5. Some breast cancers are just plain difficult to see on mammography, even on easy to read mammograms. The growth pattern can make some cancers easy to see and others not. If the cancer grows along the breast tissues, as true of lobular type breast cancers, it can blend in with the normal breast tissue and be difficult to detect on mammograms. These types of cancers tend to be larger by the time they are detectable by mammography. However, if the cancer starts to distort the tissues around it, those changes tend to be more easily seen on mammograms, even dense ones.
6. Some breast cancers grow too fast to be detected at a small or early stage. I have seen a perfectly clear mammogram one year and the next showing a large cancer that has spread to other parts of the body. I really hate those cases. I always ask, “What could’ve been done differently?” Unfortunately, we can’t assume that because your mammogram is good today, you will be fine until you get your next mammogram. Cancer can happen anytime.

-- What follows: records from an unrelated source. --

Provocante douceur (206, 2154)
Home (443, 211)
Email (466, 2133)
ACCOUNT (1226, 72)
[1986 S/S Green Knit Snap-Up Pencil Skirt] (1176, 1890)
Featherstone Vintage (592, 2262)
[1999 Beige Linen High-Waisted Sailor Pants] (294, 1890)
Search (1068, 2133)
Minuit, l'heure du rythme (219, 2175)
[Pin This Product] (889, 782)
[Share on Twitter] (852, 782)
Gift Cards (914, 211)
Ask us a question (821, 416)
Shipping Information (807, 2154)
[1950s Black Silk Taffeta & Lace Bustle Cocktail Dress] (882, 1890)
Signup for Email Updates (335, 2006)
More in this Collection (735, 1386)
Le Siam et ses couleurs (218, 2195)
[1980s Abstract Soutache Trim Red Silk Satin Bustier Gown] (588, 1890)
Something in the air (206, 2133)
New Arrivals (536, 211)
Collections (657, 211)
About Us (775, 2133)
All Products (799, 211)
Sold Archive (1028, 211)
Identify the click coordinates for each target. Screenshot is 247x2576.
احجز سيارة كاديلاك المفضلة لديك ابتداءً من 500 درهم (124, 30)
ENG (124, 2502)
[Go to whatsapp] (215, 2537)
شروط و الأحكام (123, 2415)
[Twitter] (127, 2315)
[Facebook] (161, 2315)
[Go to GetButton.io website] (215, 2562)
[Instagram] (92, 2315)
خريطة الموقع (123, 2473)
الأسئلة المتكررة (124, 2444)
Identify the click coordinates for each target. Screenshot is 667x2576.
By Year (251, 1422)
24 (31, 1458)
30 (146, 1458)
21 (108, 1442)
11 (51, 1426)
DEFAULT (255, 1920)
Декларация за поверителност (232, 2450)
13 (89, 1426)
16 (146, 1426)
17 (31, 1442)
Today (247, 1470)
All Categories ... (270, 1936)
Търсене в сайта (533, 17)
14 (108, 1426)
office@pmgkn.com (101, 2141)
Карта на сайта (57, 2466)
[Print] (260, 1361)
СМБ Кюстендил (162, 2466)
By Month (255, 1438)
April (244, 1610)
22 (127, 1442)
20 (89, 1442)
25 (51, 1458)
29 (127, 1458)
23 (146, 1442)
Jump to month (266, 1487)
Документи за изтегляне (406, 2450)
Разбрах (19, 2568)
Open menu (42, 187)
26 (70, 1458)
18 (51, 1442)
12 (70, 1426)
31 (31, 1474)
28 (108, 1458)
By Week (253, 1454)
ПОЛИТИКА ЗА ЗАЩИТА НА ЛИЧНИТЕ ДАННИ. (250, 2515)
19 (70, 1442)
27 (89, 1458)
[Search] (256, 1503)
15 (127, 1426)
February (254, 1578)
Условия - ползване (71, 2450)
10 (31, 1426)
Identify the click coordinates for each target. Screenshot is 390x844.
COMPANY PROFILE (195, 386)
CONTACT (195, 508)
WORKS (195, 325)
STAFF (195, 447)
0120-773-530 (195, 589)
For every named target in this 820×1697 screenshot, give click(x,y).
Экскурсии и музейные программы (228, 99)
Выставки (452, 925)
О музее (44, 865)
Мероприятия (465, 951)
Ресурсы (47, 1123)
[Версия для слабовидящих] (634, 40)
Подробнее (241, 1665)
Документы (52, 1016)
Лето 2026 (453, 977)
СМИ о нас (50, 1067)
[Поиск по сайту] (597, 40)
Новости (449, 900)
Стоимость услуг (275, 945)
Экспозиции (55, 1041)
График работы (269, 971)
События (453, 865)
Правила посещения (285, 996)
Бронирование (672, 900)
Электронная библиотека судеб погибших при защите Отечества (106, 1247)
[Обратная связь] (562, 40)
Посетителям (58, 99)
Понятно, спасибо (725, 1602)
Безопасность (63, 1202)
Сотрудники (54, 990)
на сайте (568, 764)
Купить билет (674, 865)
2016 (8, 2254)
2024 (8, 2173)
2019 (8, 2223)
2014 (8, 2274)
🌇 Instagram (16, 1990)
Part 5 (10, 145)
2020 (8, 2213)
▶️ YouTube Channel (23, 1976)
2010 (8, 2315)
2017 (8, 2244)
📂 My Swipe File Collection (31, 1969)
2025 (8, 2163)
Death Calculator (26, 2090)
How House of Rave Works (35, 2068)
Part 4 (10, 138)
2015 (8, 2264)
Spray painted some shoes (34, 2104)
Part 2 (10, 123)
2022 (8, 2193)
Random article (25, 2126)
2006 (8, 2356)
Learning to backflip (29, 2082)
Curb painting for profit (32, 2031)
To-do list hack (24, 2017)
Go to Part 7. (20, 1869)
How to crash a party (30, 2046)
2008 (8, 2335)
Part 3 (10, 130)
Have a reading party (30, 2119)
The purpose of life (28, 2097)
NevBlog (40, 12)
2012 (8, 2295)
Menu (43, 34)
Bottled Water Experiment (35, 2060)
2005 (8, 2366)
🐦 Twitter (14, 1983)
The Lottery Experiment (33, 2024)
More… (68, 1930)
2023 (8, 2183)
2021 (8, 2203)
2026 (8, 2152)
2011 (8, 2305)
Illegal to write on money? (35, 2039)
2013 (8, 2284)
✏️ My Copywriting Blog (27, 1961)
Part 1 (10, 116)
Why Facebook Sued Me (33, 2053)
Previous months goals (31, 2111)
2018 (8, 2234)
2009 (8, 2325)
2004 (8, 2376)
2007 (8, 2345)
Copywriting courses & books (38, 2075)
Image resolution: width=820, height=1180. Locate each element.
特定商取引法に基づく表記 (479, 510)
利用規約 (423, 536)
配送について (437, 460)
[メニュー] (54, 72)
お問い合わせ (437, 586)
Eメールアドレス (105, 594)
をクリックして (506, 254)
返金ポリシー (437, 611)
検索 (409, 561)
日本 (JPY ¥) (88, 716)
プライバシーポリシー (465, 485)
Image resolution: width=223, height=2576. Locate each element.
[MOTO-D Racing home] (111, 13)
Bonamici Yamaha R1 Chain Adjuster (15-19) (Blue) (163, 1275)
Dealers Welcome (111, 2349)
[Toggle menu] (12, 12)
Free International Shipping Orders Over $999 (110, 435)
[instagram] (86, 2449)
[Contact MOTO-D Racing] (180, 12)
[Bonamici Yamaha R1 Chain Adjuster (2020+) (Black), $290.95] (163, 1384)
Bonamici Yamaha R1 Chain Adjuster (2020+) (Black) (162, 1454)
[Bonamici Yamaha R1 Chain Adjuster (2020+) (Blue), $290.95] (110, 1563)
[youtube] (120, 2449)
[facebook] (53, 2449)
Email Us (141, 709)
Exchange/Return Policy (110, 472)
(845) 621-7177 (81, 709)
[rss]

So, what does this mean for you?
1. Decide first if you want to be screened for breast cancer and at what stage you want to find your breast cancer. Often DCIS (see my blog about DCIS) and sometimes very small invasive cancers are only seen on mammography. Ultrasound tends to find breast cancers after they have formed a mass (i.e, become invasive). If you want a chance at finding your breast cancer early, then have a mammogram done. Remember that the cancers in women who are not in menopause (50’s and younger) tend to grow faster and be more aggressive than the ones that show up in those who are in menopause.
2. If you decide on having a mammogram done, find out if that is enough when it comes to imaging studies. If you have dense breasts, an ultrasound may indicated as an additional means of screening. If you have a high risk or strong family history, MRI may be indicated for screening. Talk to a radiologist whenever you can to find out what imaging tests are best for you.
3. Always feel your breasts, particularly in the areas farthest from your nipple. THIS IS VERY IMPORTANT, for several reasons. First, feeling your breasts allows the areas that can be missed on mammography and even ultrasound to be checked. Second, it allows your breasts to be checked between the yearly mammograms should something grow in that interval period. Third, no one is going to know your body better than you. You are going to be better at finding that breast cancer than your doctor if you regularly check your breasts. (Blog to follow about self breast exams…)
4. To reduce the false positives and negatives, be consistent. Screening works the best when you have a timeline. Get a mammogram done every year to reduce the chances that something might get missed. Always have your prior films for comparison as it reduces the likelihood that you will get called back for additional imaging and helps the radiologist appreciate any change that might be significant.
5. Have a breast radiologist read your mammograms. The more mammograms someone reads, the better they will be at knowing what is normal and what is abnormal. Also, radiologists who perform biopsies get feedback after getting the results, thus learning what varying forms cancer can present as.
The problem with breast cancer screening is that everyone’s breasts look different and not every breast cancer acts or presents the same way. It’s hard to have a “one size fits all” approach. Mammography is not perfect but the things listed above can help overcome its shortcomings and improve detection of breast cancer at an early stage. If you don’t do mammography, what are you left with? You are left with waiting until you develop a mass, or invasive breast cancer. The larger the cancer, the higher the risk of it spreading to other parts of your body. That’s the risk of not doing mammography.
As you will find on my blog, my philosophy is that the patient always has a choice. Just be properly informed of the risks and benefits of the choices you have. Don’t be afraid to ask what your options are. It is your body and ultimately you are the one who has to live with the decision you make, not anyone else.